Having young children is not all about coffee shops and idle chatter. It is not a holiday. It can be one of the toughest times in a woman’s life. The loneliness can be torture.
With your first child, the learning curve is steep – learning to keep a baby settled, soothed and alive while recovering from pregnancy, birth and unrealistic expectations of how motherhood would be. We are often sleep deprived, in need of supportive mum friends and it can feel like we are on our own with the day-to-day responsibilities of looking after our baby.
In our society mothers are often judged, with unreal expectations stacked against them and their children. It can be a hard slog. When you become a mother it doesn’t matter what job you do, how old you are or how much you spent in Mothercare preparing for your baby’s arrival – you have a baby to look after and it can knock your confidence when they cry, need a poo, won’t sleep and won’t settle anywhere but in your arms. You can question everything you do and it can take a while for your instincts to kick in. And this is when the loneliness can start to creep in.
There are lots of magical moments – the intense love you feel, the cuddles, the smiles and the laughs are all worth it – but it can still be a lonely place to be at times. Motherhood doesn’t carry alot of worth and when you are tired, hungry and maybe a bit stressed so it’s hard to stay positive and focused and see the benefit in what you are doing – especially if all you see around you is jobs to be done. Motherhood can be about what you have failed to do rather than seeing everything you have done, especially if it is hold and comfort your baby all day.
Eventually you will have more days when you feel like you have got this. And then your baby turns into a toddler – a fantastic creature of exploration and curiosity and fury like you have never seen before. You then you enter a world of patience, reasoning, negotiation and bribery – for you, not your toddler, there is no reasoning with a toddler! And once again you can be thrust into an unknown world as your child wants more control of their world – food, sleep and behaviour can all become issues which we have to deal with and once again we can feel in the spotlight of everyone’s judgement.

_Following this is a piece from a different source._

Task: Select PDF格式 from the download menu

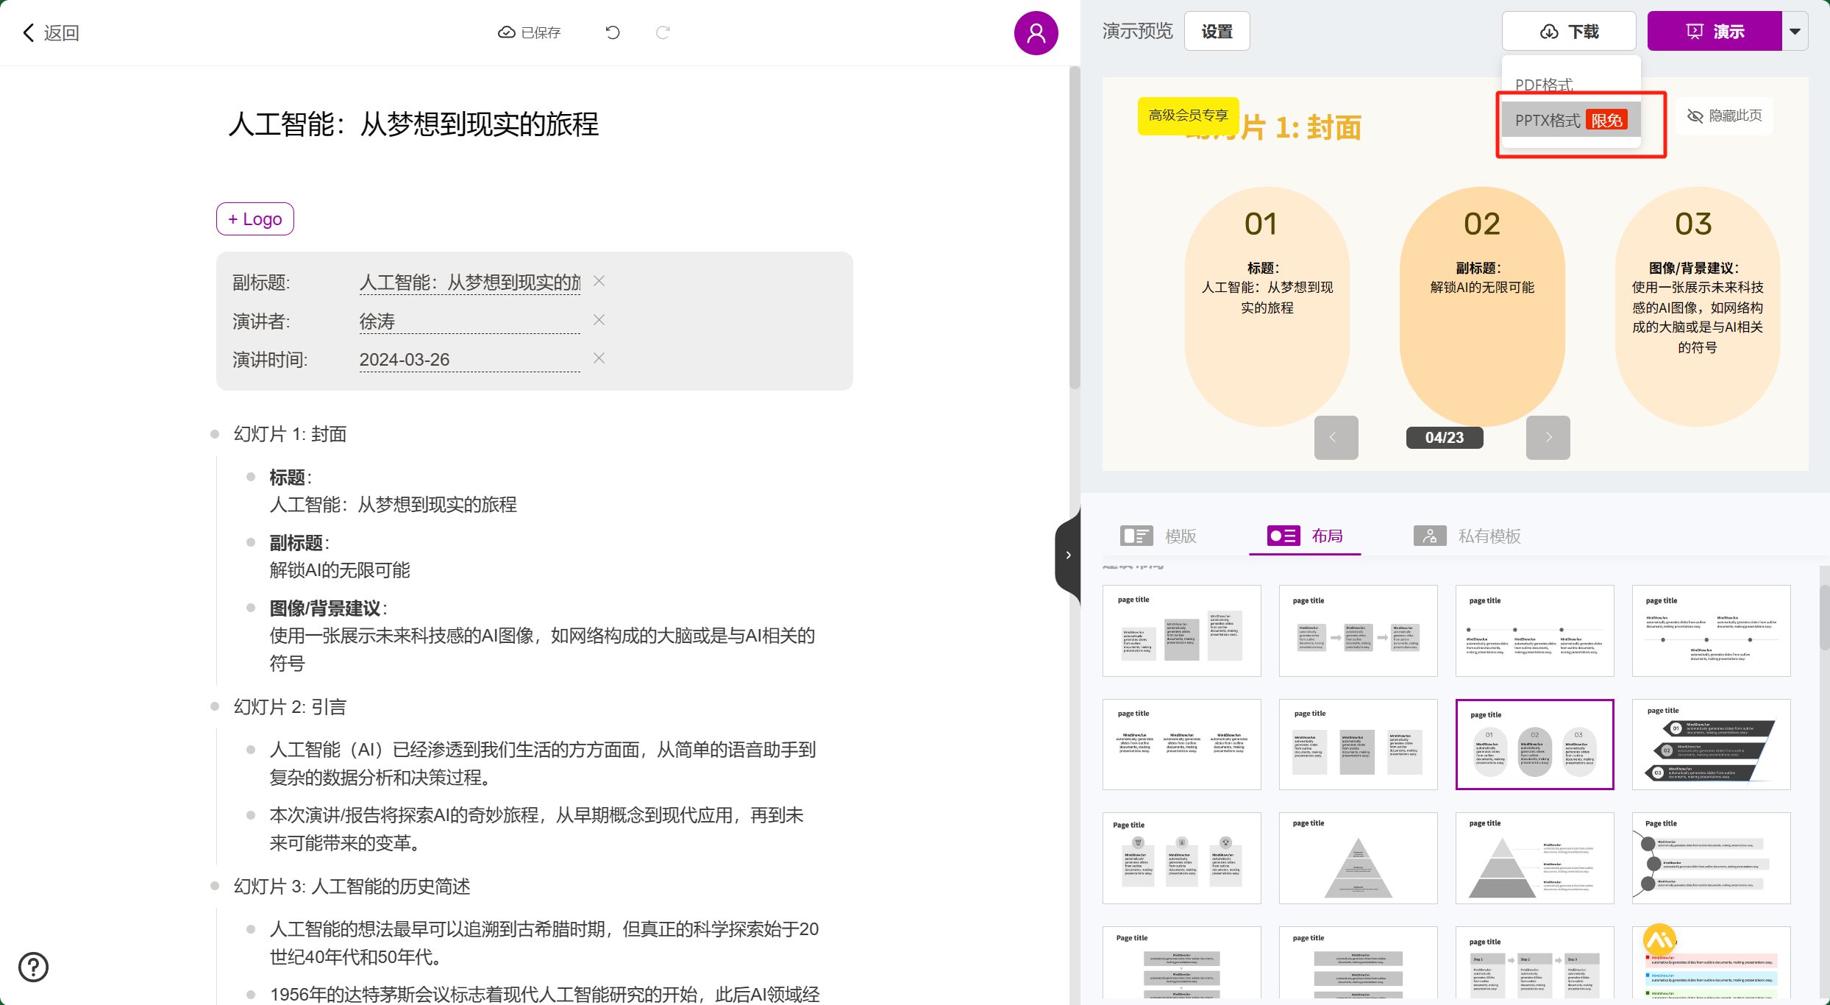Action: [x=1543, y=84]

I have had days where I have wanted to call my husband back from work, days where I have been dreaming of bedtime, days where I have counted down to 5pm wine-time from 7am and days where all I have wanted to do is cry because of exhaustion, challenging behaviour, a crushing loneliness and lack of worth.
Being a mother can be a lonely place because you are the one who has to cope with the tears, tantrums and ever changing needs of your child as well as the life changes that take place when we have children – priorities, work, relationships and money can all shift, sometimes dramatically. And no matter how normal these things are, the buck stops with you – you are the one who is handling it all and you are usually pretty tired from doing it. From my experience of being a mum, there are two main things going on – the fear of getting it wrong and the need to just get through each damn day without feeling like we are getting it wrong, without being judged and with as much sanity as we can cling to.

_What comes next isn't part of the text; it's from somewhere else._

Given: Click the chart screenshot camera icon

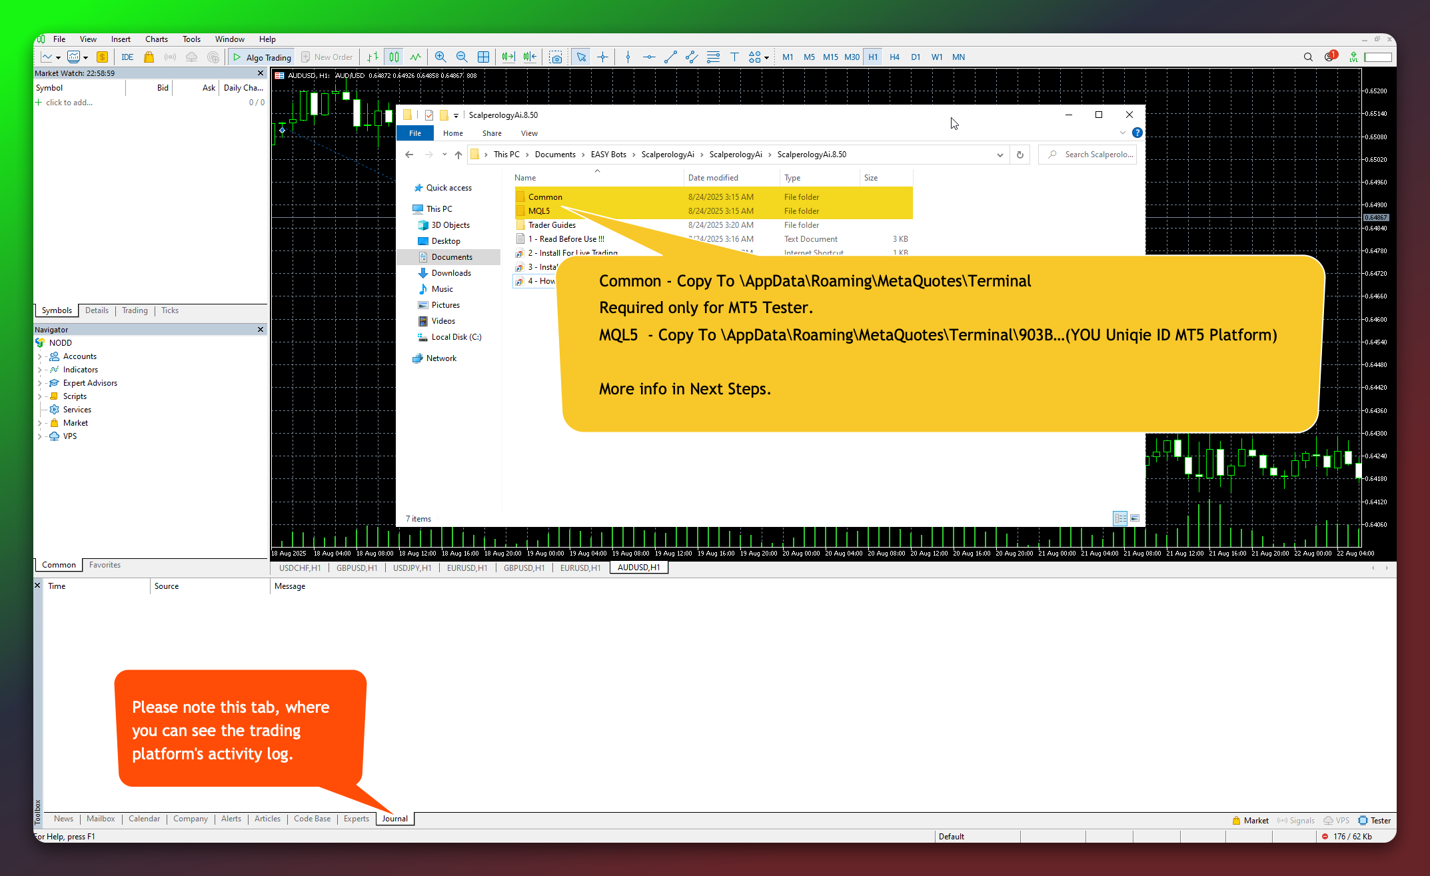Looking at the screenshot, I should [x=555, y=57].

This is why I do what I do because sometimes you just need a hot cuppa and a warm welcome and at other times you may need to offload, talk things through and get more one-to-one support as a parent.
So, when it all feels too much – keep going, take it each day at a time and find good support because it is going to be tough at times. So whether your baby is new or a teenager, cry when you need to and take a deep breath – you are not doing anything wrong, it is all normal and remember the mantra “it’s just a phase” because you’ll need that until they move out.